Notas al margen
David Fernández
El problema del PSOE-A no es el candidato, es el discurso
Sevilla/¿Quién se lo podría haber imaginado?: ¿Que el PSOE, un partido de gente decente, muchos de los cuales viejos hombres y mujeres de una pieza que habían sobrevivido a la Guerra Civil y al franquismo, y otros y otras pertenecientes a nuevas generaciones que se hicieron personas leyendo y estudiando libros que hablaban de fraternidad, respeto entre sectores sociales y afanes de emancipación individual y colectiva, llegara a convertirse en una partida de arribistas e iletrados que acabarían siendo regidos por la voluntad torticera, desvergonzada y egocentrista de un “puto amo”?

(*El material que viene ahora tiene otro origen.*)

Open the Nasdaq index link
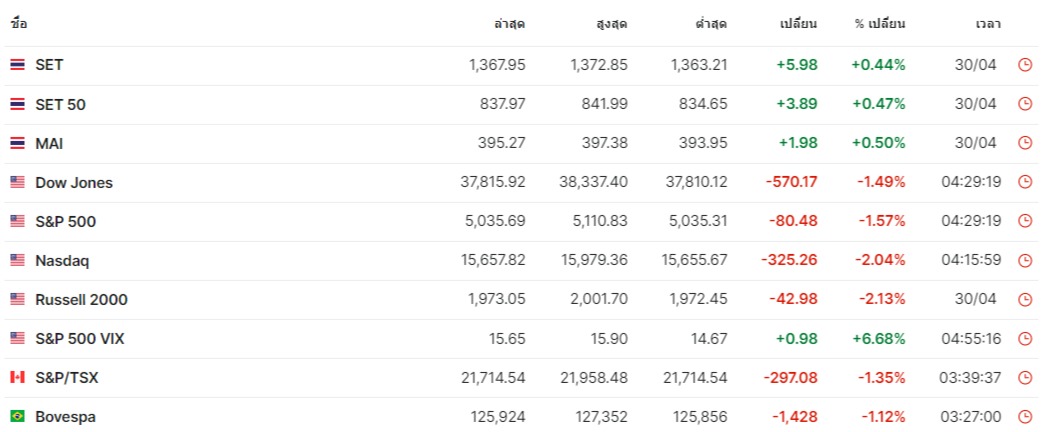Screen dimensions: 1045x432 62,261
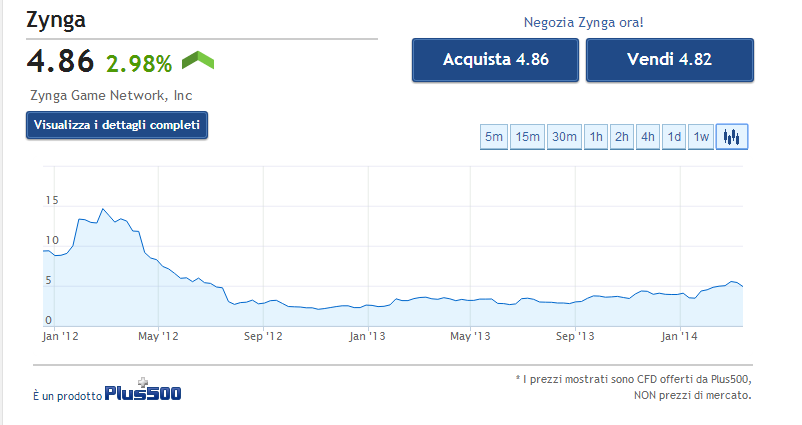802x425 pixels.
Task: Select the 15m chart interval
Action: coord(528,137)
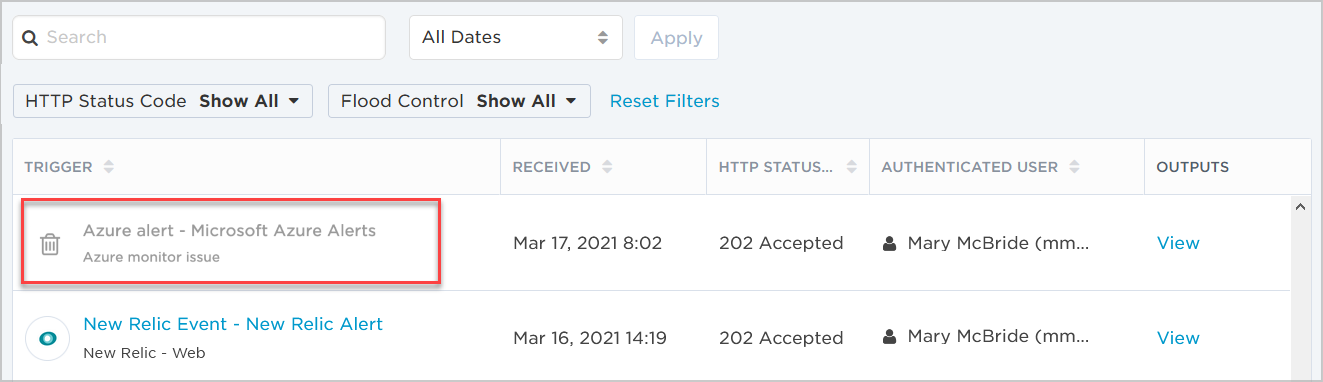Sort by the Trigger column arrows

pyautogui.click(x=109, y=167)
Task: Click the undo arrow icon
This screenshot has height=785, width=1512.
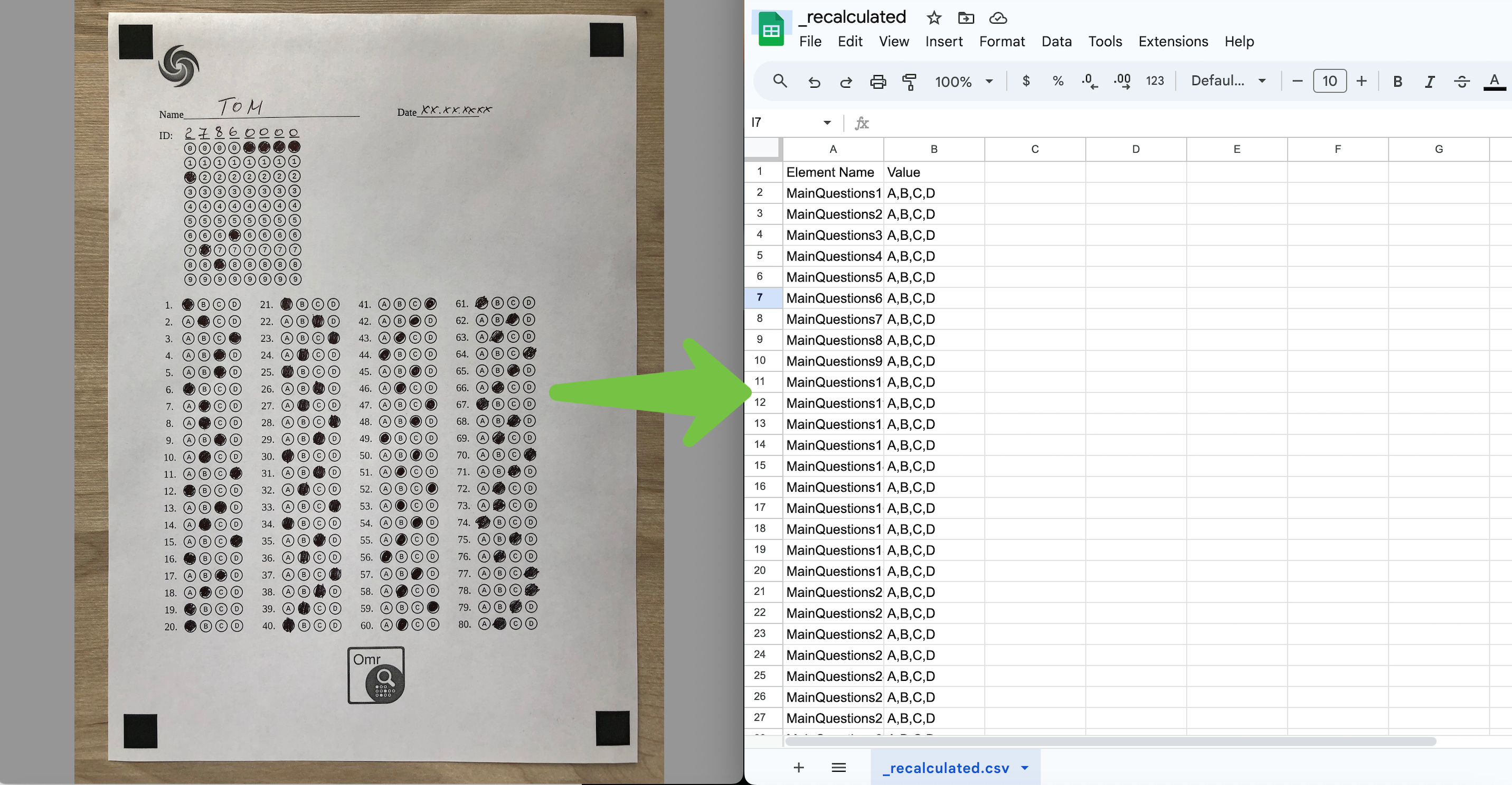Action: click(x=814, y=80)
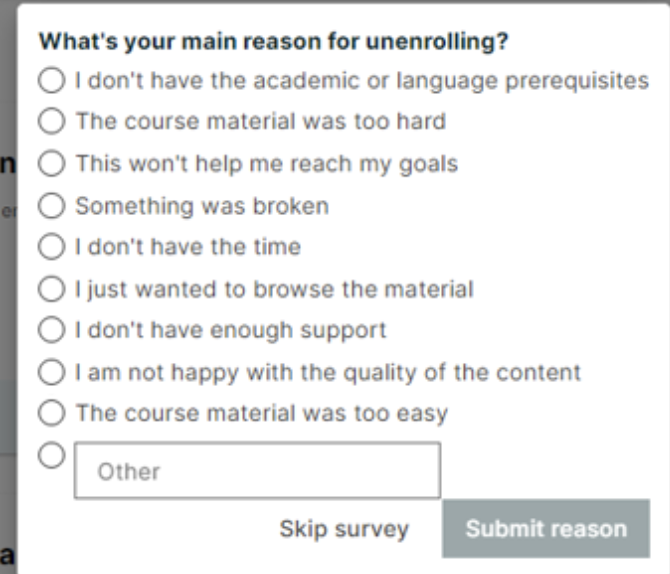This screenshot has height=574, width=670.
Task: Select 'course material was too easy' radio button
Action: [52, 413]
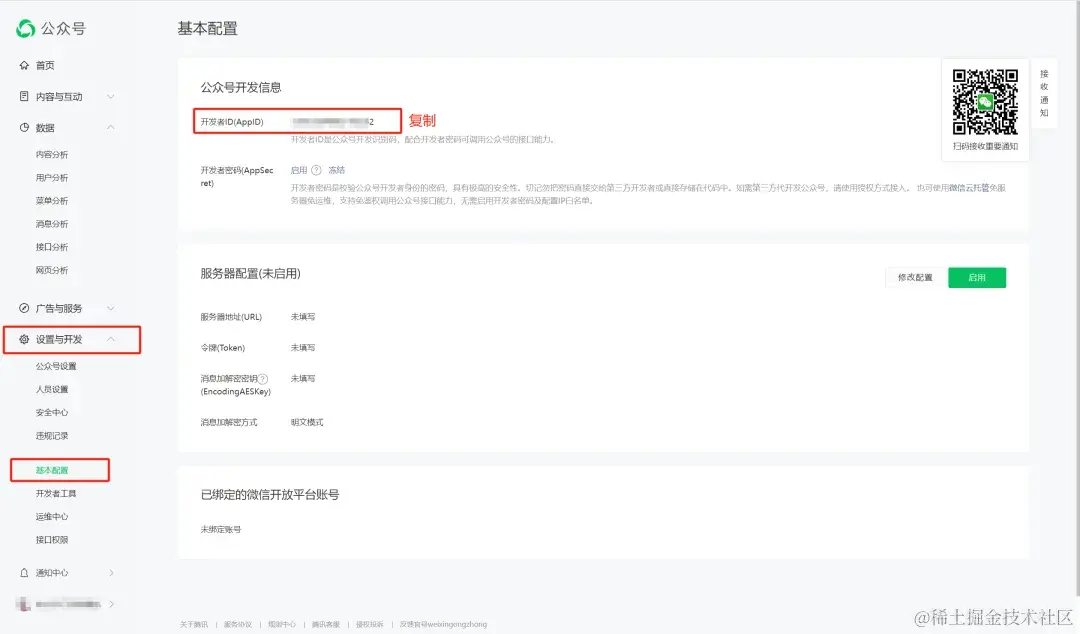This screenshot has width=1080, height=634.
Task: Click the question-mark icon beside AppSecret 启用
Action: 315,170
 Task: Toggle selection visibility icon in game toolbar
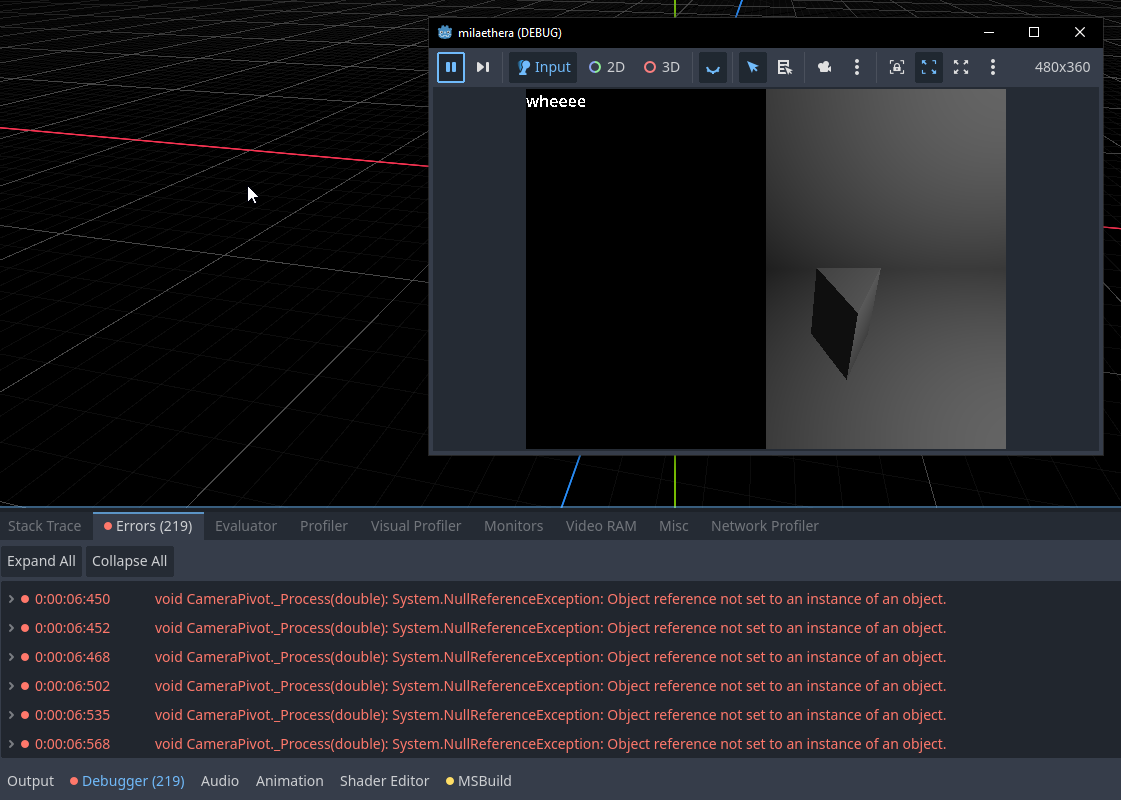[x=713, y=67]
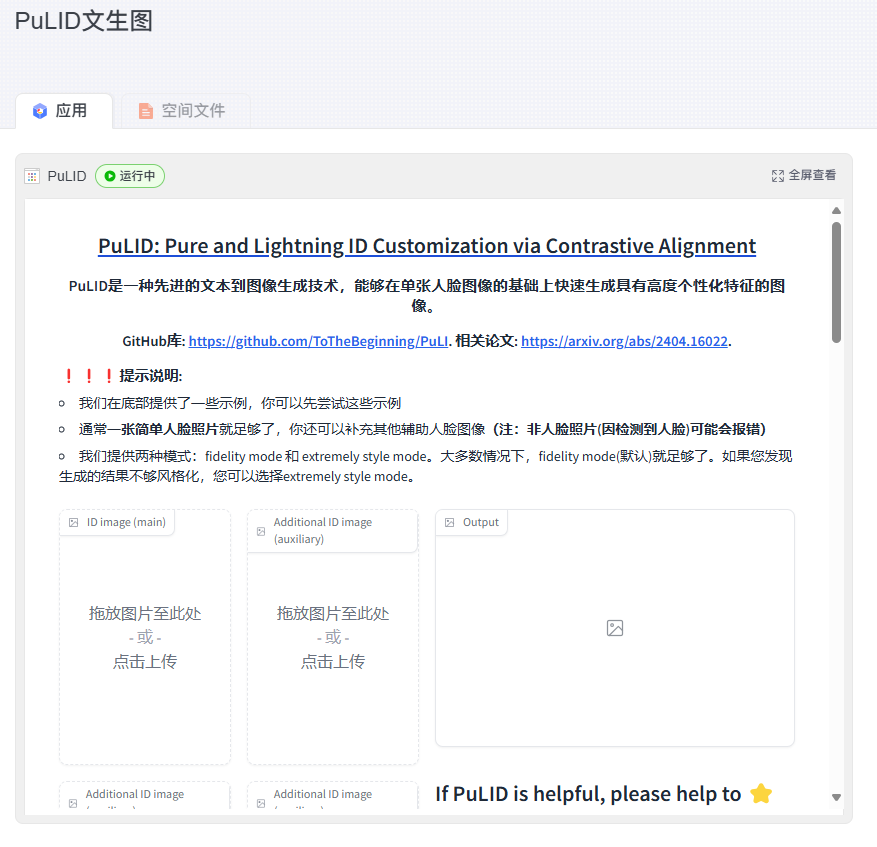Click the play icon inside the 运行中 badge
Image resolution: width=877 pixels, height=847 pixels.
[x=112, y=175]
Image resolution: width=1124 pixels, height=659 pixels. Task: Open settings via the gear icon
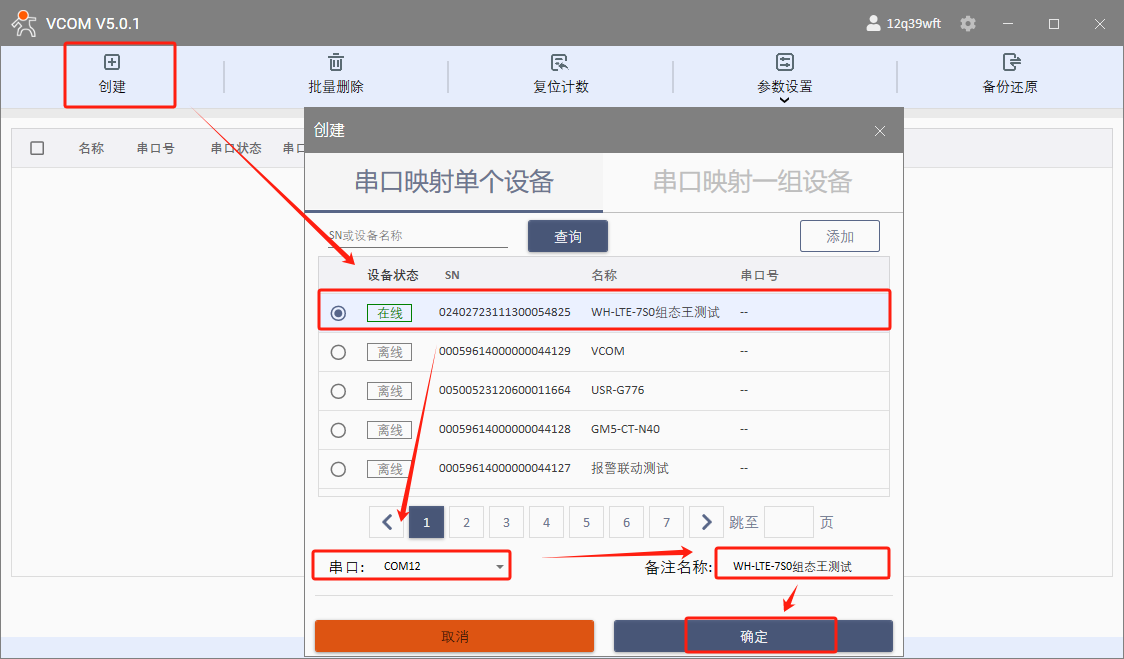point(967,24)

“¡Pedro Sánchez es el puto amo!”. Eso dijo hace unos días, ante el Comité Federal del PSOE, un tipo rudo que fue alcalde de Valladolid, que dejó de serlo por voluntad popular, que por su especial iracundia oratoria fue cooptado a la condición de miembro del Gobierno de la nación, que vive del erario público y que tendría que saber que su función fundamental debe ser la de promover la serenidad de la ciudadanía española. ¡Y la “rehala” de presentes en el acto le aplaudió, enfervorizada! No cabe mayor descalificación, personal y colectiva…
“El puto amo”… Pobrecitos y pobrecitas… Seguramente no saben que esa expresión de “puto amo” deriva de la expresión americana “the fucking master”, o sea “el jefe follador”, es decir: el “masca”, el que puede cepillarlos a todos y a todas simplemente porque es el jefe, el que más manda. Y al que hay que aceptar, en todo y por todo, sencillamente porque es el que tiene el poder… Nunca, jamás, un partido político español había caído tan bajo…
Nunca me he fiado de Pedro Sánchez. Así, el 18 de mayo de 2017, me publicaron en El País una Tribuna titulada Catilinas de andar por casa en la que comparaba a Pedro Sánchez con Catilina, el conocidísimo –gracias a Cicerón– conspirador romano. Catilina, en efecto, utilizó todos los recursos posibles a su alcance para convertirse en primus inter pares en la sociedad de su época. Acabó malamente, llevado por su ambición personal y desconociendo su deber como patricio, que no era otro que trabajar por el bien de la res publica. Y, al acabar mal, condujo a la muerte o al exilio a muchos de sus partidarios. No tuvo en cuenta que, en las clases dominantes romanas, por mucha que pudiera ser la ambición personal, siempre había que guardar un equilibrio entre la ambición personal y el deber público.
Julio César, coetáneo de Catilina y de Cicerón, fue uno de los más grandes ejemplos de ambición política personal de la historia de la humanidad. Sin embargo, siempre procuró contrapesar su propia ambición con gestos de respeto al deber público, hasta el punto de que llegó a repudiar a su esposa Pompeya –con la que se había casado porque era nieta de Sila– por la apariencia de que ella podía haber faltado a las tradiciones religiosas romanas: “La mujer del César no sólo tiene que ser honrada, sino que parecerlo”. En política no se trata solo de “ser”, sino de “parecer”.